Task prompt -
In the listing that follows, locate the line containing "Screen dimensions: 768x531" and the line containing "Task: Click the large thinking face emoji". Retype exactly those two lines and every line between them, and nothing more.

Task input -
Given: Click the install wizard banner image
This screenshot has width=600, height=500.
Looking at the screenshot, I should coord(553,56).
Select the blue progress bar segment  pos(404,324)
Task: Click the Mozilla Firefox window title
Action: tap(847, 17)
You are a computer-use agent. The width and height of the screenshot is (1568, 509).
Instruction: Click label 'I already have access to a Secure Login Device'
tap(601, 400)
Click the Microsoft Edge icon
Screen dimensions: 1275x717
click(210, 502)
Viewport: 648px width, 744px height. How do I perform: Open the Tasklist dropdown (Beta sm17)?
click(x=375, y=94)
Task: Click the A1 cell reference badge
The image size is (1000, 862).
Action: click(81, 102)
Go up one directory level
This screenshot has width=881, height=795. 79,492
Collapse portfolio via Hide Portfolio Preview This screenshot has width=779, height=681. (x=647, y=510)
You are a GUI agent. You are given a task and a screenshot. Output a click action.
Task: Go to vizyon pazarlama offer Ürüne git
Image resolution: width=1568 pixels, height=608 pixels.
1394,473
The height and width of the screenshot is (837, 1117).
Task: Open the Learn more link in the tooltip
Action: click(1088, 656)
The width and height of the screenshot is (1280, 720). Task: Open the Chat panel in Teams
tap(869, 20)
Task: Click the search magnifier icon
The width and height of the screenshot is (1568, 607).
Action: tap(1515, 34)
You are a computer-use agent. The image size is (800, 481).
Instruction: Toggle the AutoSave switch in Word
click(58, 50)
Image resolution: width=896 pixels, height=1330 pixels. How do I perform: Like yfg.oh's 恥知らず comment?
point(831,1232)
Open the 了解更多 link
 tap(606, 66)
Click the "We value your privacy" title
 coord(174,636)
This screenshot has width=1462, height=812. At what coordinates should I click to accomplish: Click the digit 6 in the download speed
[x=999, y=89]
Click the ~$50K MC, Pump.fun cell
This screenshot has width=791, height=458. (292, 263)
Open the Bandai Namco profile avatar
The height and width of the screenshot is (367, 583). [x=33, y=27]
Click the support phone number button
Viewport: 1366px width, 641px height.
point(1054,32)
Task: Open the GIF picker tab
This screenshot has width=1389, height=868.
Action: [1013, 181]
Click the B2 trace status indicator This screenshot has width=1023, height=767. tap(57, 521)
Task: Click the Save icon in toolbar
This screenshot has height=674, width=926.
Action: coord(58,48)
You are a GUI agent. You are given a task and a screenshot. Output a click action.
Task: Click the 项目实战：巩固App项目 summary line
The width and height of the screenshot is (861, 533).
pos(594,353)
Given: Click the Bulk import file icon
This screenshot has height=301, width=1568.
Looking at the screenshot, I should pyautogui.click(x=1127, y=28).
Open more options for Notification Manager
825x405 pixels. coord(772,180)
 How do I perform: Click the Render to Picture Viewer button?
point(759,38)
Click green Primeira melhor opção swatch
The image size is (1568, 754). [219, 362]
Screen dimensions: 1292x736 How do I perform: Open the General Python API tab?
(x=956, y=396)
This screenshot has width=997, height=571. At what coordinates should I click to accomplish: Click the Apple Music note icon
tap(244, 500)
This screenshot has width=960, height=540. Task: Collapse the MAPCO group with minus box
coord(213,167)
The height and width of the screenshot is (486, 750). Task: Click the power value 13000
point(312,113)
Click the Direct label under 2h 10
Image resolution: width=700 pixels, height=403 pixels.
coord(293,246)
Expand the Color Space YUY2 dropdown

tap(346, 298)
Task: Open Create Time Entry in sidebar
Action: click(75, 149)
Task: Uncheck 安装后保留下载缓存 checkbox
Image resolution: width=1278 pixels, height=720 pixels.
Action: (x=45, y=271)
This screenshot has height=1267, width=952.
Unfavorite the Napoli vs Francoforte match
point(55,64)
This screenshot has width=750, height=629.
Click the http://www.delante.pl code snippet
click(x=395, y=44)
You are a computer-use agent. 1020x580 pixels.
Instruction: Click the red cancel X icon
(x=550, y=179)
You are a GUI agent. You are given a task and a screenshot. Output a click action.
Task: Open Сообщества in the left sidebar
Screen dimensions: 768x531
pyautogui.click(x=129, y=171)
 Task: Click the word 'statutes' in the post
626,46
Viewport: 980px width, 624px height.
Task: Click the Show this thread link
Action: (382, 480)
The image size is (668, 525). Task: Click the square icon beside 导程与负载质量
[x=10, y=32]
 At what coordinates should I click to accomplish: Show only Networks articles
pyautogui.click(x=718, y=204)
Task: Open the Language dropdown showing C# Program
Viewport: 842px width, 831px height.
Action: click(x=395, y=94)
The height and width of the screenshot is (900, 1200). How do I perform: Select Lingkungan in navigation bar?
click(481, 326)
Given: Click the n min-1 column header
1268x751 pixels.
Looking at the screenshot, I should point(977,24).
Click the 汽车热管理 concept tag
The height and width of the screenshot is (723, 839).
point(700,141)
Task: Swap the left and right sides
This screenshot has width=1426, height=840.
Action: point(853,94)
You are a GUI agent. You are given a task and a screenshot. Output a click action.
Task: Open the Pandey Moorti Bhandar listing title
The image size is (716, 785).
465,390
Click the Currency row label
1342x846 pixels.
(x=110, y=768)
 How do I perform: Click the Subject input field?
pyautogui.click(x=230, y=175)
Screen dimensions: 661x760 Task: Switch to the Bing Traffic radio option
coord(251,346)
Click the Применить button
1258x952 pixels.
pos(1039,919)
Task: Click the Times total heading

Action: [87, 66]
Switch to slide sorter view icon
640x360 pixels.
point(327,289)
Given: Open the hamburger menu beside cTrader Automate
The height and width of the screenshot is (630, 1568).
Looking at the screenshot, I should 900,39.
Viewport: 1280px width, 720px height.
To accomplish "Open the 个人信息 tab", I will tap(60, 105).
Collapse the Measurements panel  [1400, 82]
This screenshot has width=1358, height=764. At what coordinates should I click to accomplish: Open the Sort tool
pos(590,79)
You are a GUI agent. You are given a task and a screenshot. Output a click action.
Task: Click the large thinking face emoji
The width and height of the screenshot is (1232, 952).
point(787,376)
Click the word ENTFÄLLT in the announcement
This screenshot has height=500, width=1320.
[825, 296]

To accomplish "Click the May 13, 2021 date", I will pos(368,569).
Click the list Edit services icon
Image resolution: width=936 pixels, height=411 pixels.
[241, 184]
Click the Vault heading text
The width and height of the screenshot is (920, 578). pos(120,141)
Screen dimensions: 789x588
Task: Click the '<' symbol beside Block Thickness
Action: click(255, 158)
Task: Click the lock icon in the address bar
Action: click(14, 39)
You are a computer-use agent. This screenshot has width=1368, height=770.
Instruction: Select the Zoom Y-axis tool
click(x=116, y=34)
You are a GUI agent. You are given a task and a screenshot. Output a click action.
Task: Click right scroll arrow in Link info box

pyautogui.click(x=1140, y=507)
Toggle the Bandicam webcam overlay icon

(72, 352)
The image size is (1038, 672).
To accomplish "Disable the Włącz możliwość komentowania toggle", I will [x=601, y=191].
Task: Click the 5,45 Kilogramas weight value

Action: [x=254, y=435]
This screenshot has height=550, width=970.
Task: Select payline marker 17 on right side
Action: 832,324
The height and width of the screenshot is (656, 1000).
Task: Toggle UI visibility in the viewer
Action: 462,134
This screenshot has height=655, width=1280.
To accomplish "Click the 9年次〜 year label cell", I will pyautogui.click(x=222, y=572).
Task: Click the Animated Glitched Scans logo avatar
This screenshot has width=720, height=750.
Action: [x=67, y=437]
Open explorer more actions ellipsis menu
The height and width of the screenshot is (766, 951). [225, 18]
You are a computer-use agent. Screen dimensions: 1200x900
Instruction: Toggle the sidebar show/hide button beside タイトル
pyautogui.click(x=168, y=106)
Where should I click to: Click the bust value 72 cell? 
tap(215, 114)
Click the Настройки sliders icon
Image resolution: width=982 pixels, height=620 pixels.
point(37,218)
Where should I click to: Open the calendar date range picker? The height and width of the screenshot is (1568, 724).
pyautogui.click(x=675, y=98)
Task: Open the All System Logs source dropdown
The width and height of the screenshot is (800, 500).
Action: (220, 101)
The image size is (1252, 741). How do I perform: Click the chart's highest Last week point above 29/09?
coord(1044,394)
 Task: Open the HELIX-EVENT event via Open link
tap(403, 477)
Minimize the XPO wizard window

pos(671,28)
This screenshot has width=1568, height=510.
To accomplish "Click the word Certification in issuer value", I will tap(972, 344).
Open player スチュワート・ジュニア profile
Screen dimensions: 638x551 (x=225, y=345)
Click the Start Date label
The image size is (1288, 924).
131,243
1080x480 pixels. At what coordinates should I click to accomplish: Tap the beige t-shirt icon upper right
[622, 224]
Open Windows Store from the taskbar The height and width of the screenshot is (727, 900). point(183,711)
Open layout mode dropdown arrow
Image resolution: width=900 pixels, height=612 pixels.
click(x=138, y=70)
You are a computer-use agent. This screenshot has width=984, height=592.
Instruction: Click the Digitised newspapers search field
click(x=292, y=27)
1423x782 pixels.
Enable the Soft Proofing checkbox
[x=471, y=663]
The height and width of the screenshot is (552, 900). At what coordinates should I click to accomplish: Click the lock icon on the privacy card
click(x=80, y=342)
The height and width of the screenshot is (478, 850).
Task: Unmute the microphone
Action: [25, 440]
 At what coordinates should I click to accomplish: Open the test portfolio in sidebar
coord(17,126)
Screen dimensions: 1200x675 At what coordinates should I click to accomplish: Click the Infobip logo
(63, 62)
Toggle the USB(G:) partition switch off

Response area -
Screen dimensions: 768x531
pyautogui.click(x=129, y=171)
 Task: Click the word 'statutes' in the post
626,46
Viewport: 980px width, 624px height.
Task: Click the Show this thread link
Action: (382, 480)
The image size is (668, 525). Task: Click the square icon beside 导程与负载质量
[x=10, y=32]
 At what coordinates should I click to accomplish: Show only Networks articles
pyautogui.click(x=718, y=204)
Task: Open the Language dropdown showing C# Program
Viewport: 842px width, 831px height.
Action: click(x=395, y=94)
The height and width of the screenshot is (900, 1200). How do I perform: Select Lingkungan in navigation bar?
click(481, 326)
Given: Click the n min-1 column header
1268x751 pixels.
Looking at the screenshot, I should point(977,24).
Click the 汽车热管理 concept tag
The height and width of the screenshot is (723, 839).
point(700,141)
Task: Swap the left and right sides
This screenshot has width=1426, height=840.
Action: point(853,94)
You are a GUI agent. You are given a task and a screenshot. Output a click action.
Task: Open the Pandey Moorti Bhandar listing title
The image size is (716, 785).
465,390
Click the Currency row label
1342x846 pixels.
(x=110, y=768)
 How do I perform: Click the Subject input field?
pyautogui.click(x=230, y=175)
Screen dimensions: 661x760 Task: Switch to the Bing Traffic radio option
coord(251,346)
Click the Применить button
1258x952 pixels.
pos(1039,919)
Task: Click the Times total heading

Action: [87, 66]
Switch to slide sorter view icon
640x360 pixels.
point(327,289)
Given: Open the hamburger menu beside cTrader Automate
The height and width of the screenshot is (630, 1568).
Looking at the screenshot, I should 900,39.
Viewport: 1280px width, 720px height.
To accomplish "Open the 个人信息 tab", I will tap(60, 105).
Collapse the Measurements panel  [1400, 82]
This screenshot has width=1358, height=764. At what coordinates should I click to accomplish: Open the Sort tool
pos(590,79)
You are a GUI agent. You are given a task and a screenshot. Output a click action.
Task: Click the large thinking face emoji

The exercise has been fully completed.